# Dell Dimension 9100 CPU upgrade failure



## achensherd (Aug 3, 2006)

Hi, I have a Dell Dimension 9100 with a Pentium 4 630. I recently purchased a Pentium D 820, and after installing it, the computer would not boot. It would turn on, and some diagnostic lights blink or stay lit, but nothing else does - monitor, keyboard, and mouse stay off.

I'm pretty sure I installed the CPU correctly, as I used the same steps to reinstall the 630 and everything's normal. The 9100 is supposed to be able to use any Pentium D up to the 840, and the 820 was in its configuration options when I first bought it, so it should be compatible.

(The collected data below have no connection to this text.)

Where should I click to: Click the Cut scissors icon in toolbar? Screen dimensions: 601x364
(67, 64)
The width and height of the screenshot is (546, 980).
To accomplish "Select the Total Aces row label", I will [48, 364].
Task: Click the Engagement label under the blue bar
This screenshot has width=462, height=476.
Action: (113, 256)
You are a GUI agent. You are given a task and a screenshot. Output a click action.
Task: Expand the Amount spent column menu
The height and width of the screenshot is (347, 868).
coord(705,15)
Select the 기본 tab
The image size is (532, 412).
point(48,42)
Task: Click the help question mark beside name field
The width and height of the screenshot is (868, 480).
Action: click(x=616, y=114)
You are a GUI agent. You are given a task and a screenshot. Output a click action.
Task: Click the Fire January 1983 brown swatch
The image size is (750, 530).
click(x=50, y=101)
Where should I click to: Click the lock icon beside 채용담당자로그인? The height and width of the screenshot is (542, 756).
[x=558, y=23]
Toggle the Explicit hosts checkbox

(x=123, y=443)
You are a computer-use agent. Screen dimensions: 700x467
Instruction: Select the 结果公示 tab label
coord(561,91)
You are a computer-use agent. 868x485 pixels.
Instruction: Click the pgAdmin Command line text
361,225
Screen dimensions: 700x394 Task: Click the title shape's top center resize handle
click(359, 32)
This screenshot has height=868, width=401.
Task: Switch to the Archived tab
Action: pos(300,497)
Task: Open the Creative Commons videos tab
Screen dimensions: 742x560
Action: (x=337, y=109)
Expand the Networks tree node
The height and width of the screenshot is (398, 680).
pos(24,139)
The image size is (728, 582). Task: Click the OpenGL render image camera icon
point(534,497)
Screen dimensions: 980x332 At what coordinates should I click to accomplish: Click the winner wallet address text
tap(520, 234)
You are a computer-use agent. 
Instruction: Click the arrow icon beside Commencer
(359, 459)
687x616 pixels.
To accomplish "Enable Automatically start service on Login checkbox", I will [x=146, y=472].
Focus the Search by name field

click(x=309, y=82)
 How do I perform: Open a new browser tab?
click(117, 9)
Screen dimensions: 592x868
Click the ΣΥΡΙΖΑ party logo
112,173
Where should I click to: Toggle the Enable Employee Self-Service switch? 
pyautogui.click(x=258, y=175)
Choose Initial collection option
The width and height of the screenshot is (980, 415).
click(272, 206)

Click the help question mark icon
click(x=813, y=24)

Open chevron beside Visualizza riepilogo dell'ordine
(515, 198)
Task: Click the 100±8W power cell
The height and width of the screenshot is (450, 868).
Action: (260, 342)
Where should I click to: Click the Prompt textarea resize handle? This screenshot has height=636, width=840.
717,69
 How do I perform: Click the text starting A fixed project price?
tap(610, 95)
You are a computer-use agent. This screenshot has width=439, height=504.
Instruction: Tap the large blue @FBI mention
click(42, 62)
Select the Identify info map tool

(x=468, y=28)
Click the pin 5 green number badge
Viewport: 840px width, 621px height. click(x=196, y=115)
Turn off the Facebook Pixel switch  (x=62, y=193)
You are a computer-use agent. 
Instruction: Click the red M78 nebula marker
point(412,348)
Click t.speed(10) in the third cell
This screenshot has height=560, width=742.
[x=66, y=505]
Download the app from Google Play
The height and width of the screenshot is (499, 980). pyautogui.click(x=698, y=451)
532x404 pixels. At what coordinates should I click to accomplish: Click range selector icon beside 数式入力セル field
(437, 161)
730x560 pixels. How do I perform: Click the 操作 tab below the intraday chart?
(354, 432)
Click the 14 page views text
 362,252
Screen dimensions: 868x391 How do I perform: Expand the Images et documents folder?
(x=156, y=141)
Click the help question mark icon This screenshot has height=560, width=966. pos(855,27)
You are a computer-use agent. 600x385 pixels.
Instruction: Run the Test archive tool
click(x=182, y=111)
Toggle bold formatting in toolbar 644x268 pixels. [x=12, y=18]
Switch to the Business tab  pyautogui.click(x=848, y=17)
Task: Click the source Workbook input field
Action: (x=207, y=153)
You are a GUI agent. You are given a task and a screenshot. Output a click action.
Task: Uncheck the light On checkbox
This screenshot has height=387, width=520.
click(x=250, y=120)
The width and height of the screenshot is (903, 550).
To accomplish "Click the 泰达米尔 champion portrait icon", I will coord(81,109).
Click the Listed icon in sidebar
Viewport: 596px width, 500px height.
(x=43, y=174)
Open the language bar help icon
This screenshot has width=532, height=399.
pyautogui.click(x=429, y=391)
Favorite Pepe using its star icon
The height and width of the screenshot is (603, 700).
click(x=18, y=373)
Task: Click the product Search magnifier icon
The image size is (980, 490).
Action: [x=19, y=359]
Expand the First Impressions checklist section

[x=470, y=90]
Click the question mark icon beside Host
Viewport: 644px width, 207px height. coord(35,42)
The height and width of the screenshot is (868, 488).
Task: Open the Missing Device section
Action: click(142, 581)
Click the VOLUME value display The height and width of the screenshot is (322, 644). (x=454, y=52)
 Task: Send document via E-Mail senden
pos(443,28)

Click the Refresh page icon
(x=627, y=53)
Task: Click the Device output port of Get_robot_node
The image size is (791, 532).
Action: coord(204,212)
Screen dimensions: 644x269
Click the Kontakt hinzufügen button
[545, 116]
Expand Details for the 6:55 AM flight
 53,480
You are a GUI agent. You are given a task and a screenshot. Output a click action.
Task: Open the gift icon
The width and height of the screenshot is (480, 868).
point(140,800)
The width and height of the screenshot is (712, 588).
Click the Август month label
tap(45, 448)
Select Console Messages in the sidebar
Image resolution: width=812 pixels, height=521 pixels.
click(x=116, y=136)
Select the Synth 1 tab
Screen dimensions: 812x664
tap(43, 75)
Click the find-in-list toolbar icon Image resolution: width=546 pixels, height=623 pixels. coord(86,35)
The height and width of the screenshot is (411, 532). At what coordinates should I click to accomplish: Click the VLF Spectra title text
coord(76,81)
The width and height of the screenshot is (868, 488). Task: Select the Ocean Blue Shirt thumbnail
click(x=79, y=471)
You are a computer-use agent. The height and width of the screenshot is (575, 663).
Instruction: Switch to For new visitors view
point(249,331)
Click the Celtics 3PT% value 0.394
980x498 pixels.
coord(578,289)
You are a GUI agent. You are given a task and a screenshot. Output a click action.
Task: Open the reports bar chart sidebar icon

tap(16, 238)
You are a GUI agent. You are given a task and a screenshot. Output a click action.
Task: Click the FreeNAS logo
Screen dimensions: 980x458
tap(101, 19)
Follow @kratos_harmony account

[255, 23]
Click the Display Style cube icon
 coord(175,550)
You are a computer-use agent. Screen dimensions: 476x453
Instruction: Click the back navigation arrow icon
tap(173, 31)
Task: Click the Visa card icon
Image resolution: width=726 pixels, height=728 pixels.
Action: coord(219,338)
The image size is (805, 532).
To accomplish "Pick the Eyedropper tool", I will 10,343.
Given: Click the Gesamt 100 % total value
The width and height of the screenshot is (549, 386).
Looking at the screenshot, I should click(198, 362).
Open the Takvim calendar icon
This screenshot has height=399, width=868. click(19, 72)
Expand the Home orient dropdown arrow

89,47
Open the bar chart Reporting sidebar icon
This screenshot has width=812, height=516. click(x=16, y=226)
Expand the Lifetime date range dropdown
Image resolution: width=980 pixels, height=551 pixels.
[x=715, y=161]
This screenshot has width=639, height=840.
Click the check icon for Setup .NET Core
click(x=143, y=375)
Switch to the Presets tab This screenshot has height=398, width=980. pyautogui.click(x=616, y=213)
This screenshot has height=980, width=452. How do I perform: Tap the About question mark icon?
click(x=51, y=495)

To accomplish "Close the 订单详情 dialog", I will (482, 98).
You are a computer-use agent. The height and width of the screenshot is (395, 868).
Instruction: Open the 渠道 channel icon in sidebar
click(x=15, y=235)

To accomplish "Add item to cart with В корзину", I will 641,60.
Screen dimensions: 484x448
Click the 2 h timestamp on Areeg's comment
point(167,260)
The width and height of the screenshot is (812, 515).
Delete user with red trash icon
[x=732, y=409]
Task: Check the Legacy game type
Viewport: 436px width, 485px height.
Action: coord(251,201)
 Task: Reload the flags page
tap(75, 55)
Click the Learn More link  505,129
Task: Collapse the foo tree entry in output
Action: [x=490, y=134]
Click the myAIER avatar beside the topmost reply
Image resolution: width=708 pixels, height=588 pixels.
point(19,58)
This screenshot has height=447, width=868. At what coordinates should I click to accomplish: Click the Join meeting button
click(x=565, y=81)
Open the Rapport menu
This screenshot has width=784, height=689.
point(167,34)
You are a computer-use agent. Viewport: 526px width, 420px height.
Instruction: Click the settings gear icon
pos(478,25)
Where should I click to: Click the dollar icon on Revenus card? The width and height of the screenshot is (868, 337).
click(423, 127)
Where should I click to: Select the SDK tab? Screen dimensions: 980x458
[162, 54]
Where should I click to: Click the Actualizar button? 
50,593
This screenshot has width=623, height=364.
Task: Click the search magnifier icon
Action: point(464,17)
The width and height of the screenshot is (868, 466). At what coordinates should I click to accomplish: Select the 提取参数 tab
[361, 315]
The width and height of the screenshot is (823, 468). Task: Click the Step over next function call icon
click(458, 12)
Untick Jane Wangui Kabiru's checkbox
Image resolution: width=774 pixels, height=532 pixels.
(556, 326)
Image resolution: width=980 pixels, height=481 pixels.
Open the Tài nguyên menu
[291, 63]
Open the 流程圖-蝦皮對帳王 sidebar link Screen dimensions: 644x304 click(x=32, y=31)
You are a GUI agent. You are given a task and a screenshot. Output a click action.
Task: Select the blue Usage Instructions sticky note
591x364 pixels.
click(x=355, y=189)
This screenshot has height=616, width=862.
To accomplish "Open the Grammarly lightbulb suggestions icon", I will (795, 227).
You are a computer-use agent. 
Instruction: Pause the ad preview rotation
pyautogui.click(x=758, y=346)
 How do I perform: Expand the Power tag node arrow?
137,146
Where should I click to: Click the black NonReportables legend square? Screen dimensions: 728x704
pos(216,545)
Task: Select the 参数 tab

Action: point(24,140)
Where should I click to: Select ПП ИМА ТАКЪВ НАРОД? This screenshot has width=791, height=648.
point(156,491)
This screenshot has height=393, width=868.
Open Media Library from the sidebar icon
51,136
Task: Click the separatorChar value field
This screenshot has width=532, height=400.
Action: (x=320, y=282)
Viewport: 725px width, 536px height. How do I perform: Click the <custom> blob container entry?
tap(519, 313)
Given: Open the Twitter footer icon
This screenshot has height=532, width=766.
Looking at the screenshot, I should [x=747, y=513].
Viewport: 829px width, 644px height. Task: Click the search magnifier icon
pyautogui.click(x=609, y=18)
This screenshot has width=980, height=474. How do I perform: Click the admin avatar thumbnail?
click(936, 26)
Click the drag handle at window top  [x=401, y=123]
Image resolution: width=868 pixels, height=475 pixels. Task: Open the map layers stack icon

I have the latest BIOS, and I did reset the CMOS, so I my only assumption at this point is that the 820 was defective. Still, I would like to make sure if the described symptoms mean that the CPU is dead, or possibly something else, as I'm expecting a replacement in a couple of days.

Am I missing anything?


----------



## forcifer (Nov 20, 2005)

what chipset do you have?


----------



## achensherd (Aug 3, 2006)

It's a 945P Express.

Technical specifications on this model can be found here:

http://www.dell.com/content/products/productdetails.aspx/dimen_9100


----------



## Ralck (Dec 10, 2004)

I believe there was a P4 840 EE model. I'm not sure if this was renamed as a pentium D processor or not, but this could by why there is a problem?


----------



## Doby (Jan 17, 2006)

You could need to update the bios http://support.dell.com/support/downloads/download.aspx?c=us&cs=19&l=en&s=dhs&releaseid=R112387&SystemID=DIM_P4_9100&os=WW1&osl=en&deviceid=308&devlib=0&typecnt=1&vercnt=2&formatcnt=1&libid=1&fileid=147005

scroll down to were it says Fixes and Enhancements notice were it says Updated microcode for newer CPU steppings.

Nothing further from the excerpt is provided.